Dia mengatakan bahwa antara 21 dan 37 wanita mengenakan niqab.

“Sulit untuk melihat bagaimana ini bisa dijual sebagai Islamisasi pura-pura,” tambahnya. Ini bukan pertama kalinya komunitas Muslim Swiss merasa dikucilkan melalui referendum. Pada tahun 2009, para pemilih menerima undang-undang, yang juga diusulkan oleh Komitee Egerkinger, untuk melarang pembangunan menara baru.

Saat itu, Dewan Pusat Islam Swiss dibentuk untuk mewakili suara Muslim dalam diskusi seputar referendum menara. Sejak itu menjadi kelompok hak-hak sipil Muslim terbesar di negara itu. Juru bicara organisasi, Janina Rashidi, tidak melihat perlunya undang-undang yang diusulkan tentang penutup wajah. "Anda mengkriminalisasi wanita karena mengenakan sesuatu. Saya dapat memahami bahwa menutupi wajah, bagi sebagian orang, mungkin terlihat aneh,” katanya, “tetapi ada begitu banyak hal dalam masyarakat kita yang terlihat aneh bagi satu atau yang lain," katanya.

Rashidi membandingkan perdebatan seputar burqa dengan perbedaan pendapat dan preferensi seputar tato wajah. Rashidi mengatakan undang-undang semacam itu memperkuat sentimen yang dipegang oleh banyak Muslim untuk tidak dipandang sebagai anggota penuh masyarakat Swiss, meskipun mereka orang Swiss atau pernah tinggal di negara itu selama sebagian besar hidup mereka.

“Radikalisasi yang kami khawatirkan mungkin terjadi bukan karena salah persepsi atau keyakinan agama,” katanya, “itu akan menjadi akibat langsung dari tindakan ini dan wacana publik dengan agenda Islamofobia yang jelas.”

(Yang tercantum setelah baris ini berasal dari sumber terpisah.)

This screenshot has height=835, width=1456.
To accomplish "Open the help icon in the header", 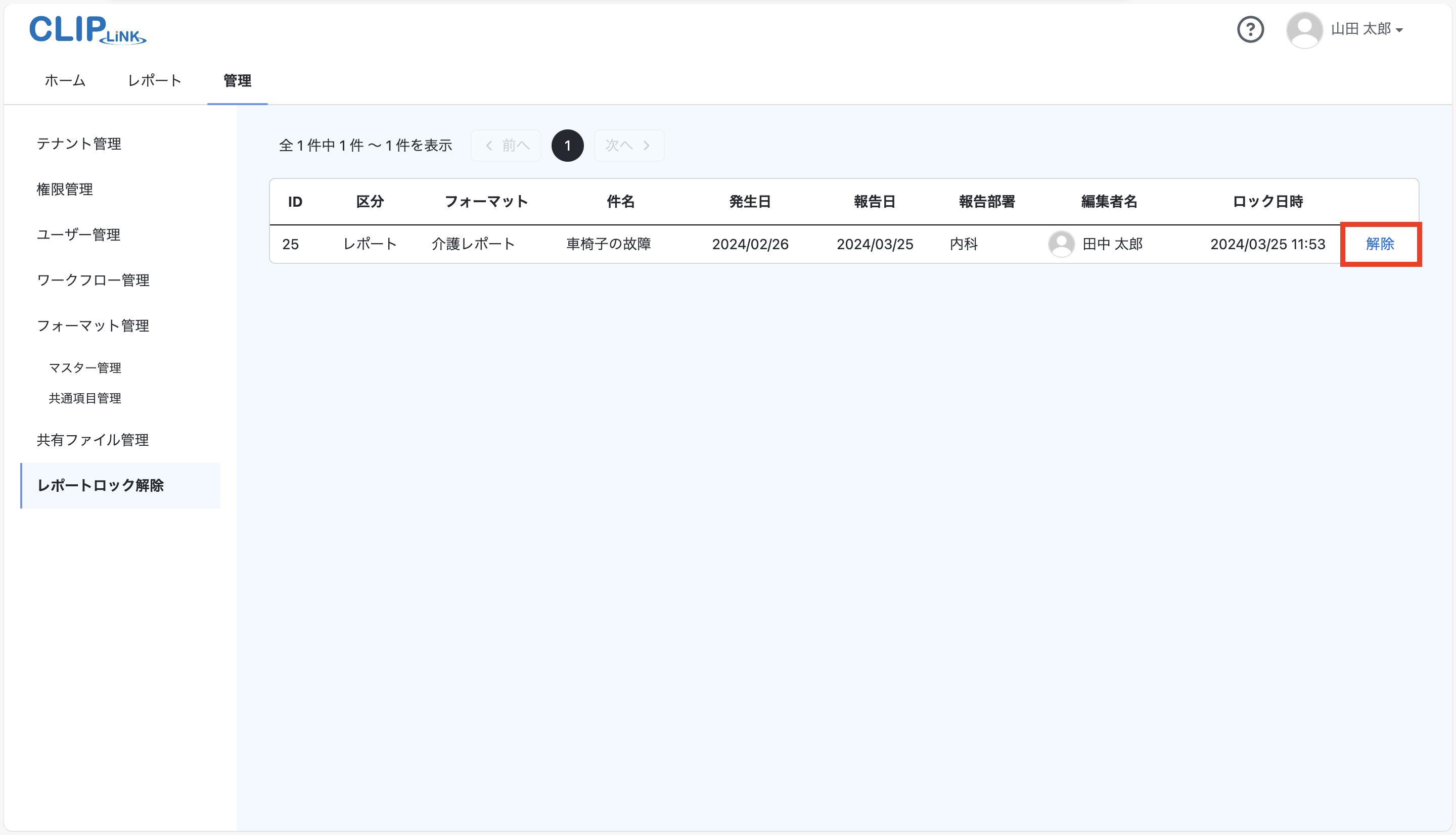I will coord(1250,29).
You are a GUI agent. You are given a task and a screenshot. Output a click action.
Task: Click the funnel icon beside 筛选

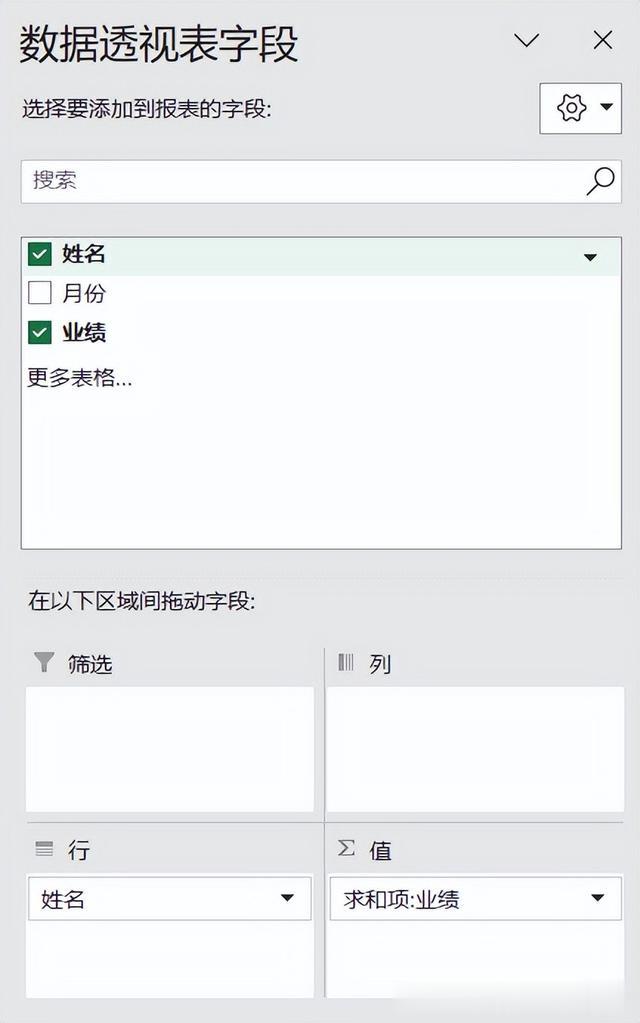(44, 662)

Pemerintah Swiss telah merekomendasikan pemilih menolak proposal tersebut. Pada Januari, ia mengatakan dalam sebuah pernyataan bahwa larangan nasional akan "merusak kedaulatan kanton, merusak pariwisata dan tidak membantu kelompok wanita tertentu".

Larangan tersebut telah diberlakukan di tingkat lokal oleh dua kanton - setara dengan negara bagian Swiss - St Gallen dan Ticino.

Di St Gallen, tidak ada wanita yang dilaporkan atau didenda karena menutupi wajahnya sejak undang-undang itu diberlakukan pada 2019. Di Ticino, ada 60 pelanggaran yang terdaftar sejak undang-undang itu diberlakukan pada tahun 2016, yang sebagian besar adalah penggemar olahraga bertopeng, dan bukan wanita yang mengenakan burqa atau niqab.

Jika larangan tersebut ditolak dalam referendum, sebuah proposal pemerintah akan mulai berlaku yang mewajibkan penutup wajah dilepas untuk tujuan identifikasi. Pendanaan juga akan diberikan kepada organisasi hak-hak perempuan.

Adapun Valentina menganggap jika pemungutan suara terasa pribadi. “Saya sangat sedih karena propaganda inisiatif ini didasarkan pada gagasan bahwa kami pengguna niqab adalah teroris,” katanya.

“Saya benar-benar menentang organisasi teroris, dan saya tidak melihat diri saya sebagai ekstrim tetapi sebagai seorang Muslim normal,” katanya.

Jika Swiss menerima larangan pada pemungutan suara, Valentina mengatakan dia akan pindah ke Mesir, tempat keluarga suaminya berasal. “Saya tidak akan melepas niqab,” katanya.